Reproduce the lines from the one containing "Click the 1400 label on lower axis" through the one containing "click(27, 104)", both included, with "screenshot" changed to "image" and nothing else altered.

GIVEN RECORDS »
※

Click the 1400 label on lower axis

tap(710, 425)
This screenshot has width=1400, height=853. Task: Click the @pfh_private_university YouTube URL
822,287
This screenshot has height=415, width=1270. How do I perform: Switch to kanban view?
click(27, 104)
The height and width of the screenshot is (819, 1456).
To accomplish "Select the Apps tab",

※

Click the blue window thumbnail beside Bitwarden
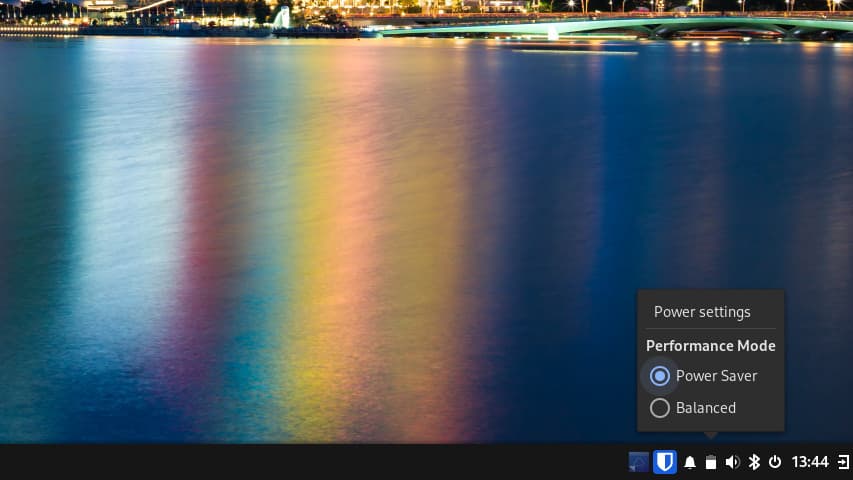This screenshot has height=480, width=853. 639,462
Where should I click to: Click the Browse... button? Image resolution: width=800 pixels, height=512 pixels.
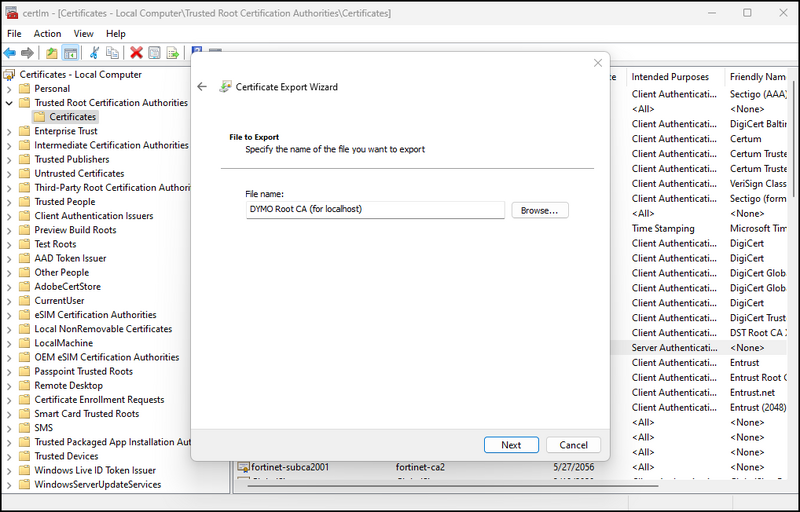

※

TASK RESULT »
Click the 1400 label on lower axis

tap(710, 425)
This image has width=1400, height=853. Task: Click the @pfh_private_university YouTube URL
822,287
This image has height=415, width=1270. How do I perform: Switch to kanban view?
click(27, 104)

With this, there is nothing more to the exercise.